NAME
Bio::Gonzales::Project::Functions - organize your computational experiments
SYNOPSIS
Inspired by A Quick Guide to Organizing Computational Biology Projects this module makes it easy to organise computational biology projects.
$ gonzp init human_genome
$ cd human_genome/analysis
$ gonzp analysis genome_assembly
$ cd genome_assembly
# set up scripts, Makefile, etc.
# ...
$ make human_genome_assembly
$ gonzp analysis genome_annotation # finds the project directory automatically
$ cd ../genome_annotation
# set up scripts, Makefile, etc.
# ...
$ make human_genome_annotation
DESCRIPTION
Project Layout
Create it with gonzp init <project_name>
A project consists of a root directory, containing everything, the paper-draft, analyses, 3rd-party documentation (and perhaps literature), scripts, etc. The whole system is based on Makefiles (to start the different analysis steps) and perl modules (surprise, surprise!!).
The documentation goes into the README
file, in whatever format (plain text, markdown, textile, ...) you prefer.
Thus, the basic layout is of an example
project is:
example/Makefile (a Makefile to start single analyses)
example/README (a overview documentation of the computational experiment)
example/analysis/ (all analyses go in here)
example/data/ (3rd-party data, such as the uniprot database or
experimental results, common to the whole computational
experiment go in here)
example/paper/ (the paper draft goes in here)
example/docs/ (3rd-party documentation)
example/lib/ (if some scripts or analyses have a lot in common,
creating a module/library might be helpful)
analysis
Create it with gonzp analysis <analysis_name>
The analysis directory contains all analyses that have been done. One directory per analysis. The layout in example/analysis
is therefore:
./important_computational_experiment/Makefile (the Makefile to start single analysis steps)

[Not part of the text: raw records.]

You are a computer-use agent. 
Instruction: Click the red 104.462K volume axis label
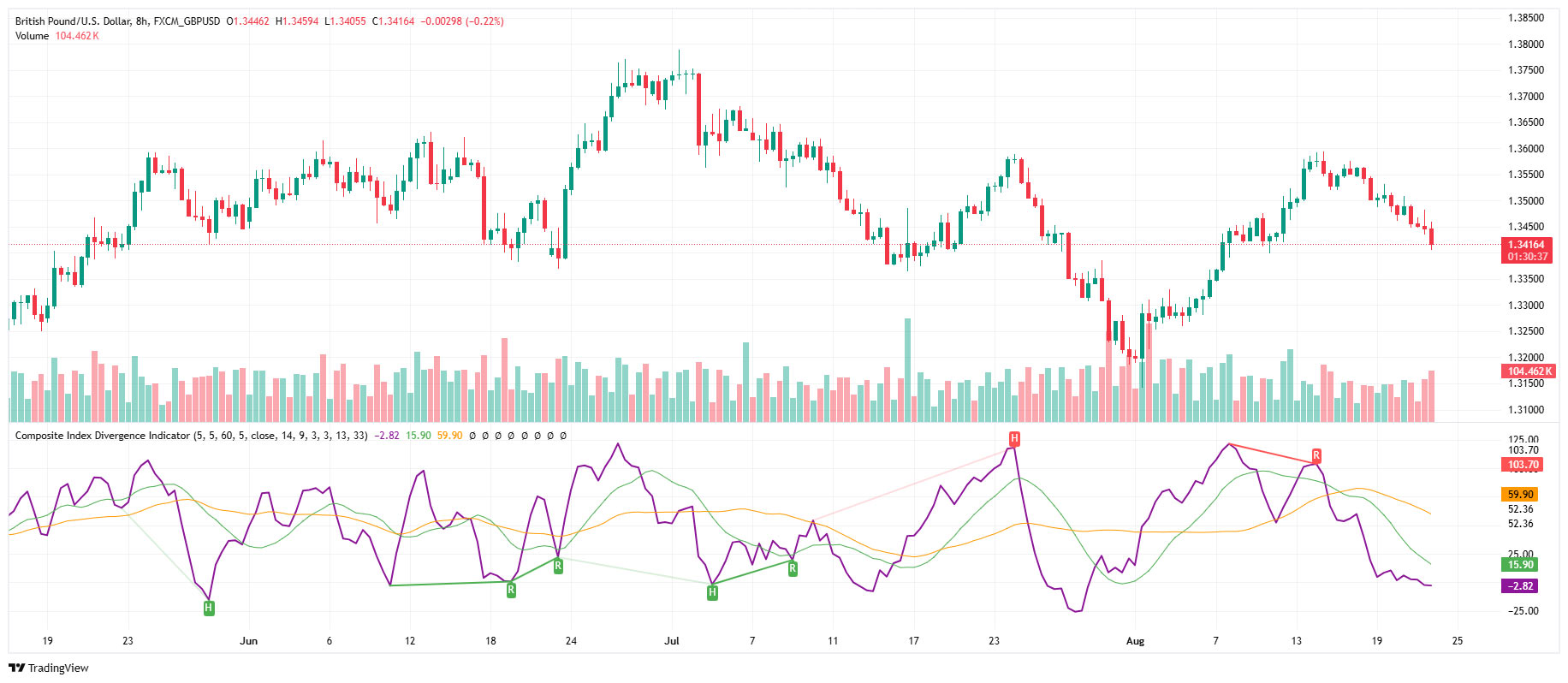(1528, 371)
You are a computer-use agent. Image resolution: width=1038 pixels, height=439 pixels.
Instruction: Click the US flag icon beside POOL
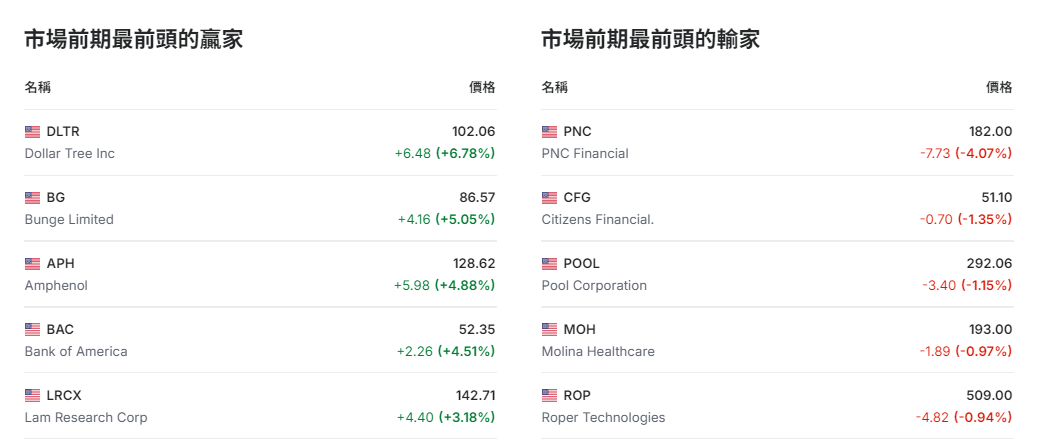[550, 264]
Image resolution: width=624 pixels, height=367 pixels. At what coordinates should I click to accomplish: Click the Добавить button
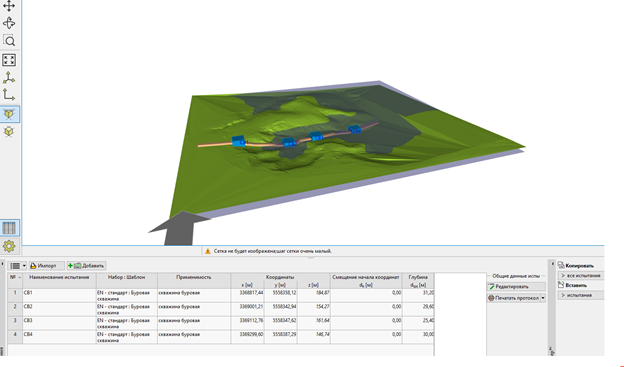[86, 265]
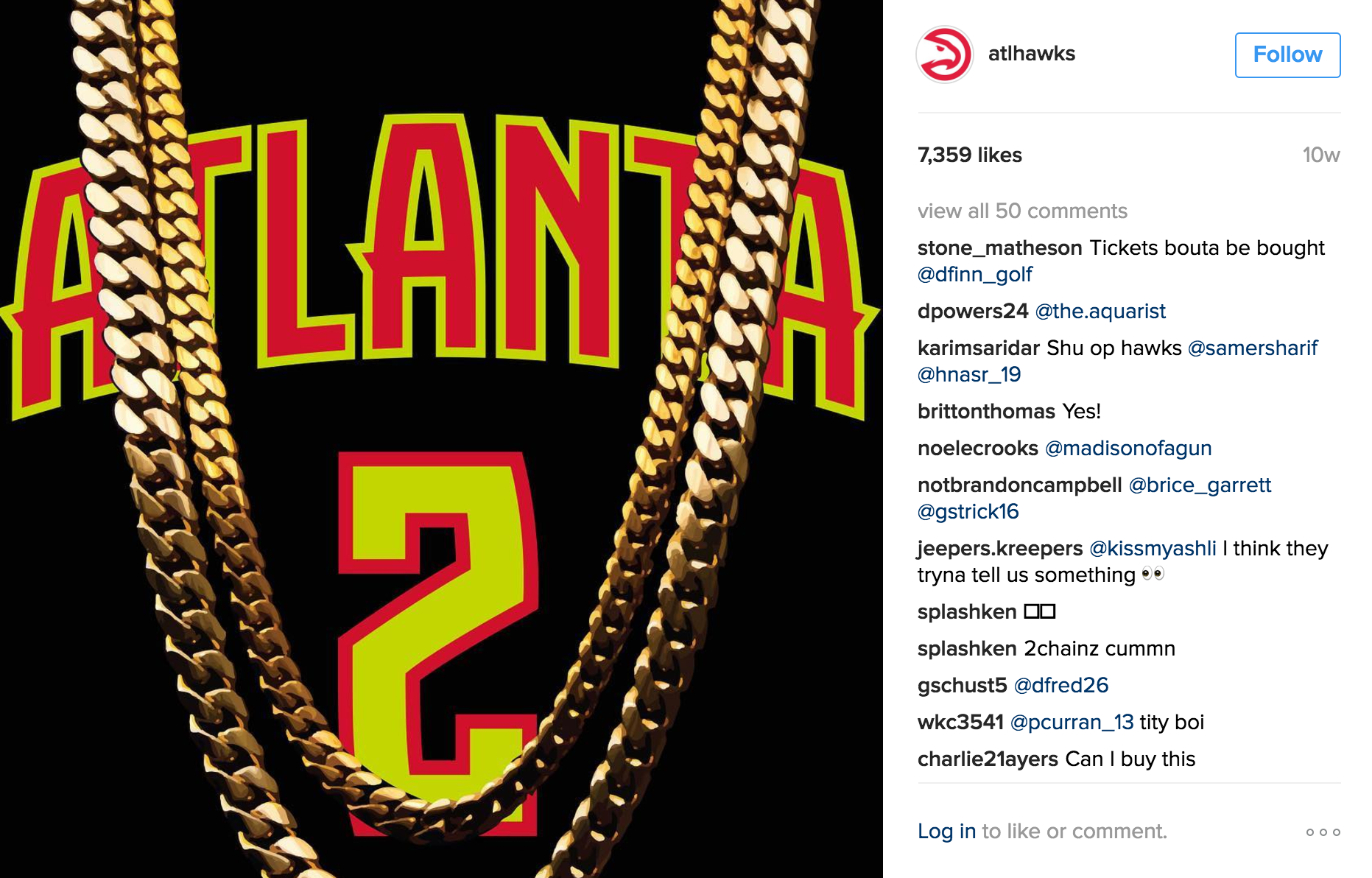
Task: Click the 10w post timestamp
Action: point(1321,155)
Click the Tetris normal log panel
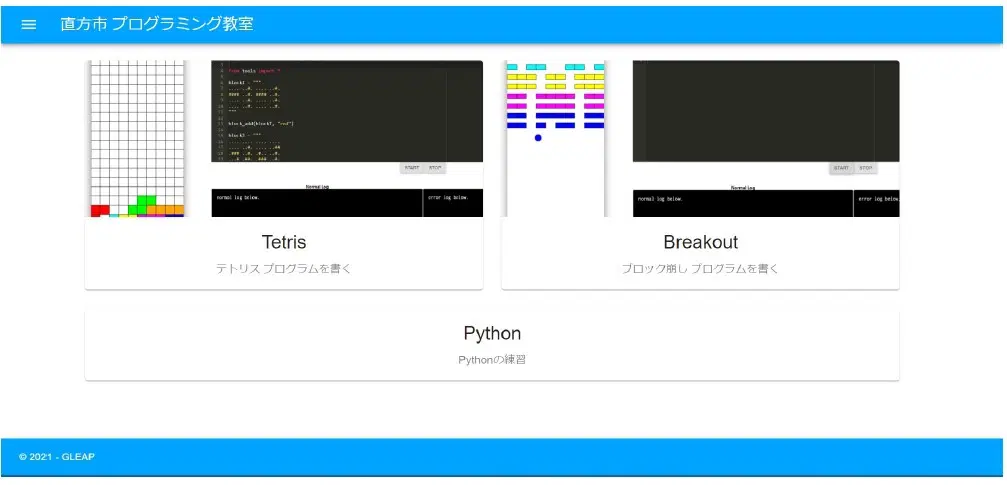Screen dimensions: 1007x485 316,203
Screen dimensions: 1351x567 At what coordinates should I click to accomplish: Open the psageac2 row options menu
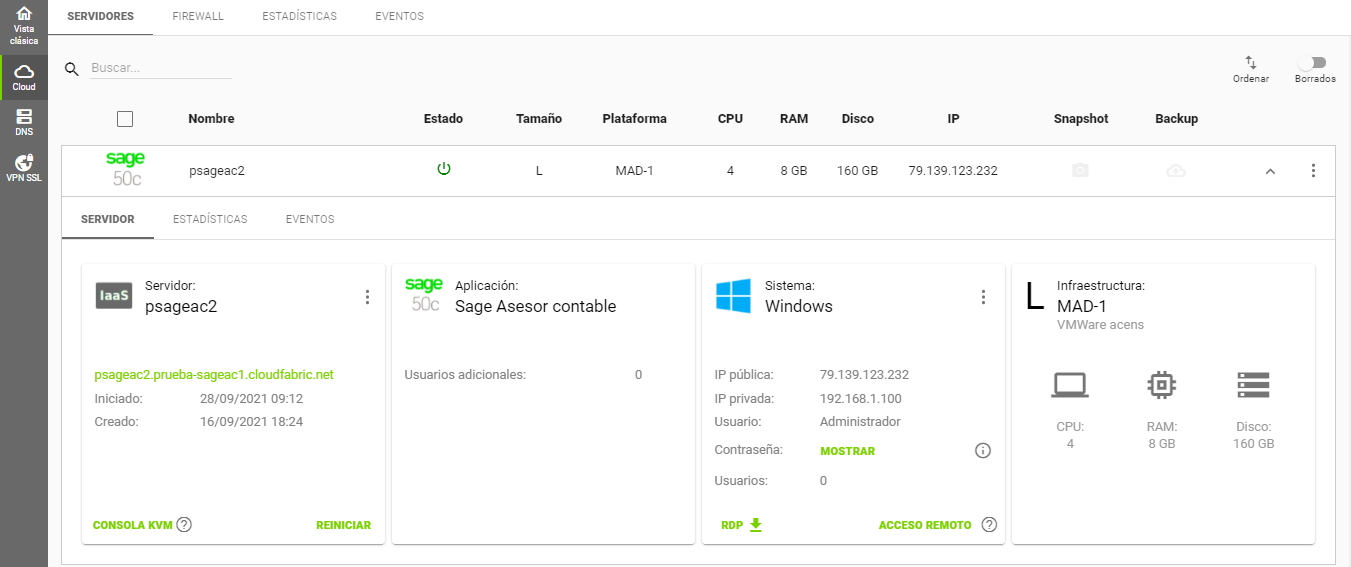[1313, 171]
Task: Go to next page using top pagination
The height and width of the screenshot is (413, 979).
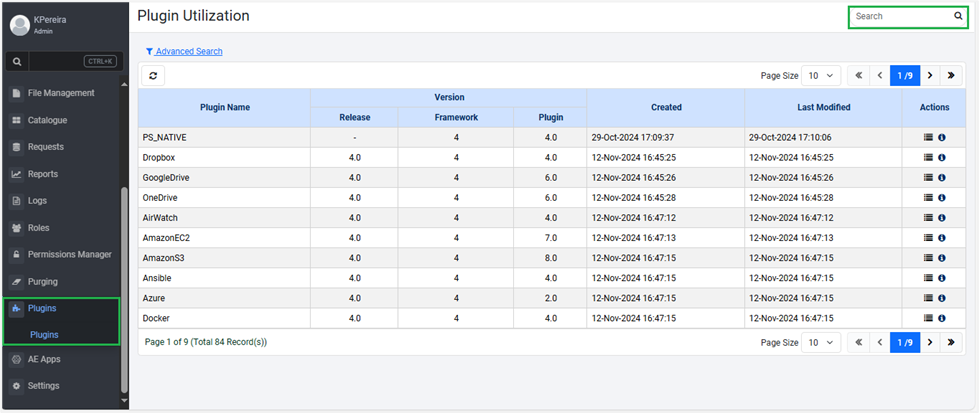Action: click(929, 76)
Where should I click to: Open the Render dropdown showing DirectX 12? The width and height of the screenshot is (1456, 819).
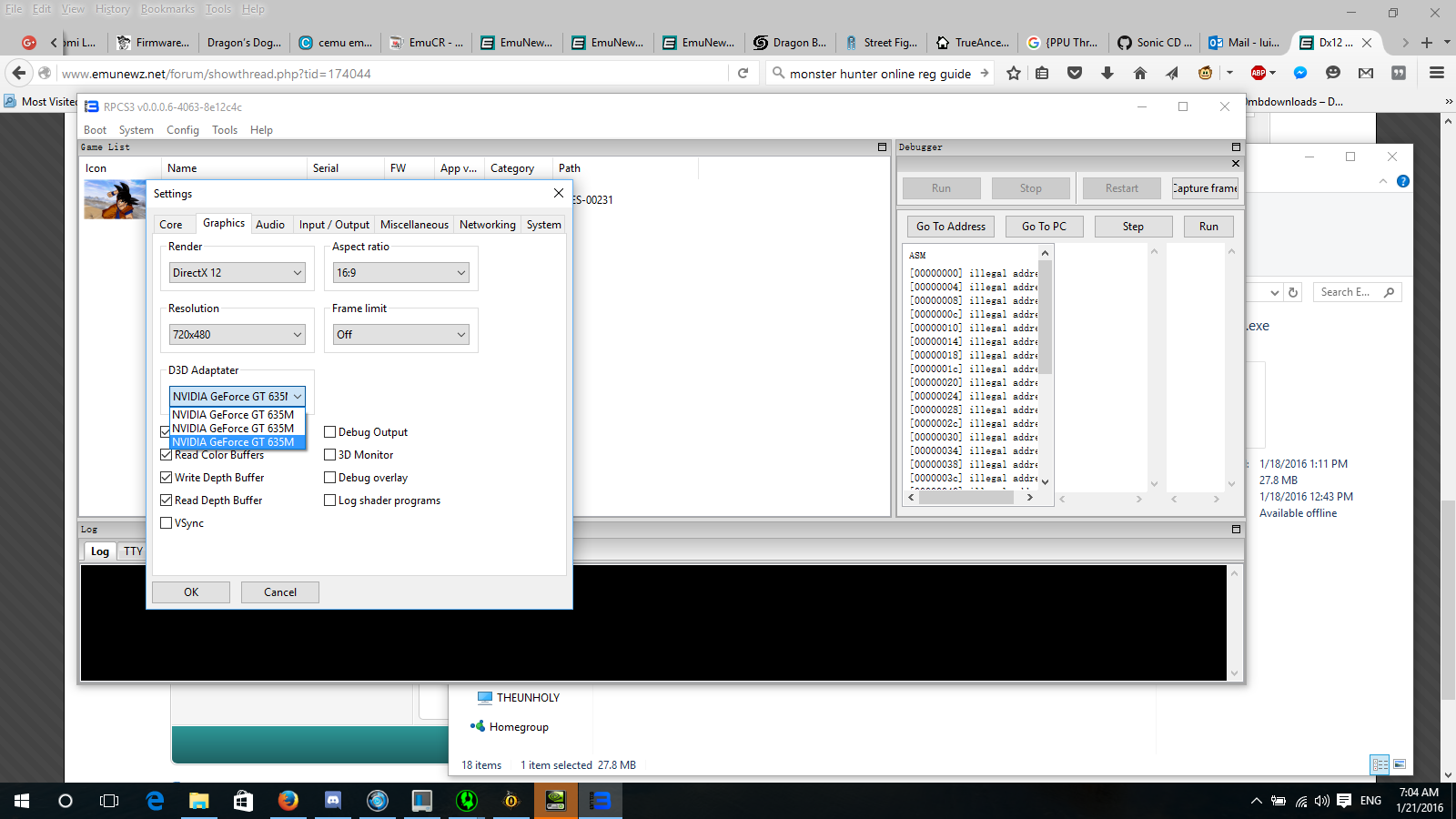pyautogui.click(x=237, y=273)
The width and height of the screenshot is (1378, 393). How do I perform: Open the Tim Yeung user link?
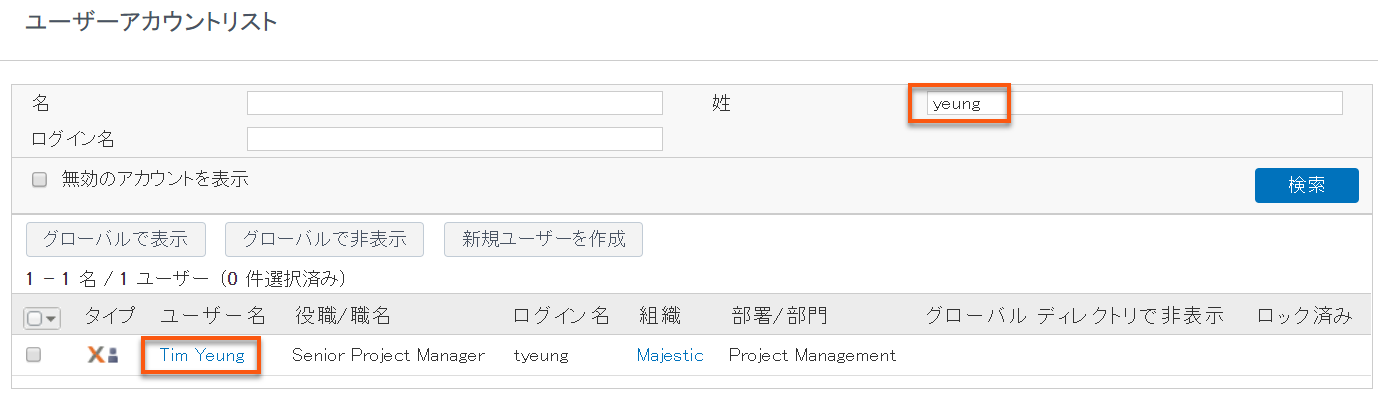pos(202,355)
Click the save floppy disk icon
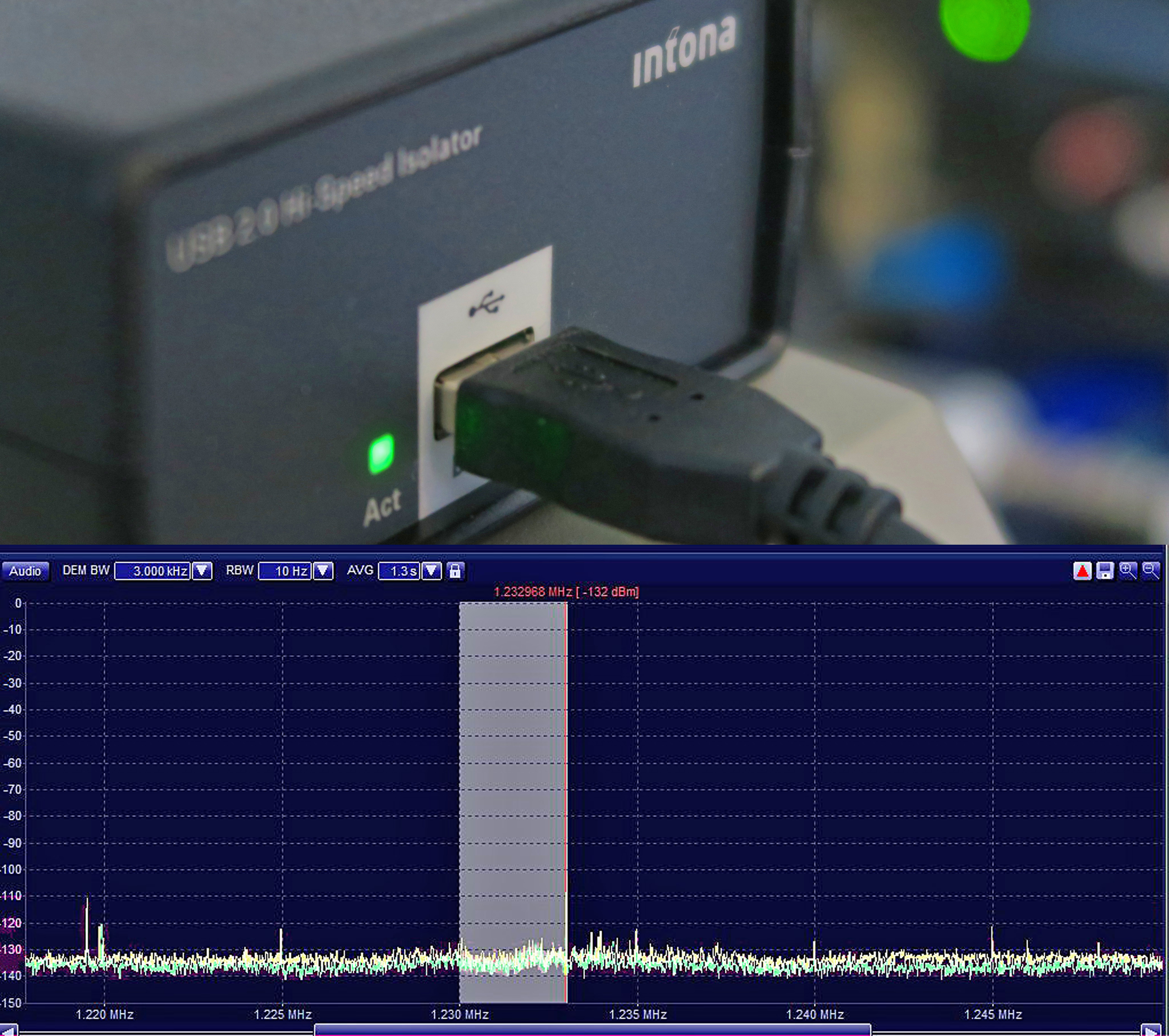 [x=1105, y=571]
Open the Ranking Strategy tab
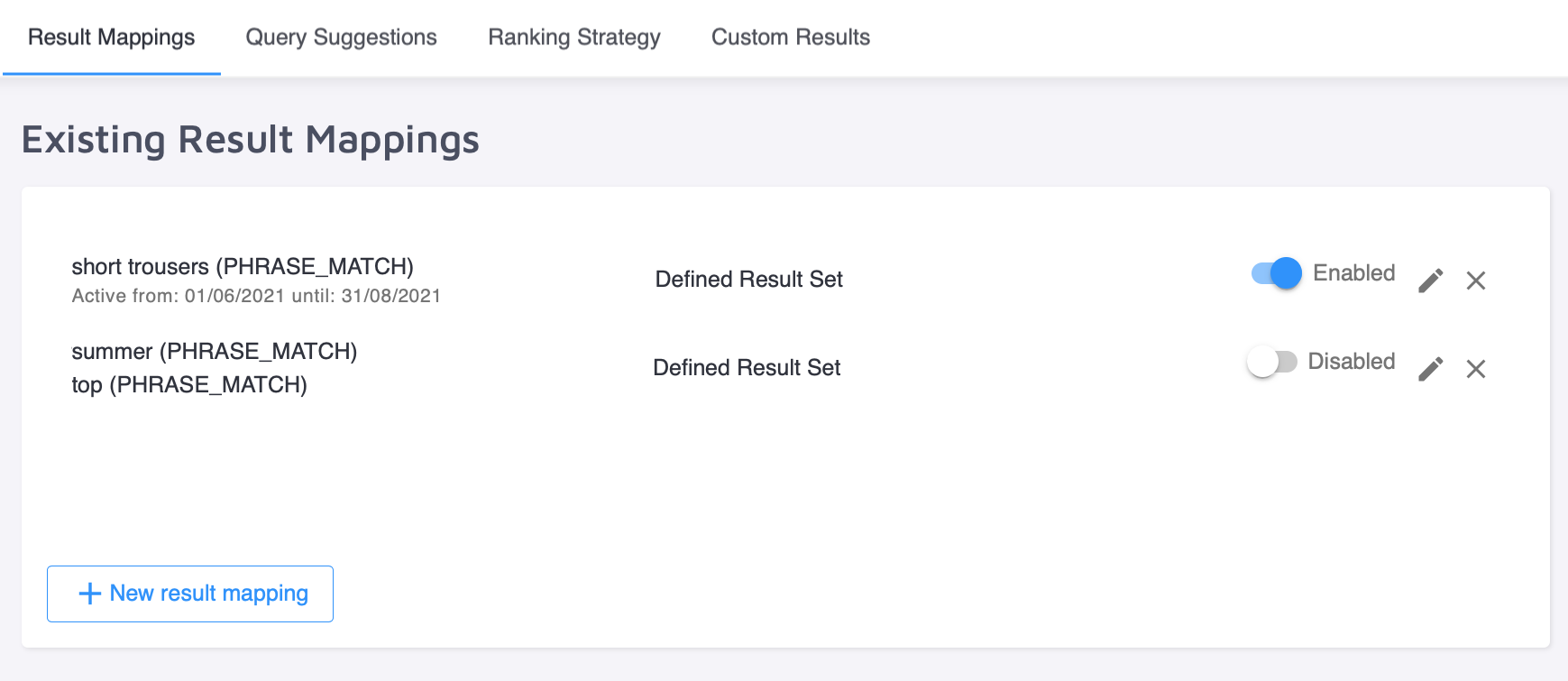This screenshot has width=1568, height=681. click(573, 37)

./important_computational_experiment/av (the analysis version)
./important_computational_experiment/README (some analysis-specific documentation)
./important_computational_experiment/gonz.conf.yml (configuration stuff, e.g. file locations or parameters)
./important_computational_experiment/2014-01-28/ (the analysis directory derived from the version stored in "av")
./important_computational_experiment/data/ (analysis-specific data)
./important_computational_experiment/playground/ (here you can try stuff)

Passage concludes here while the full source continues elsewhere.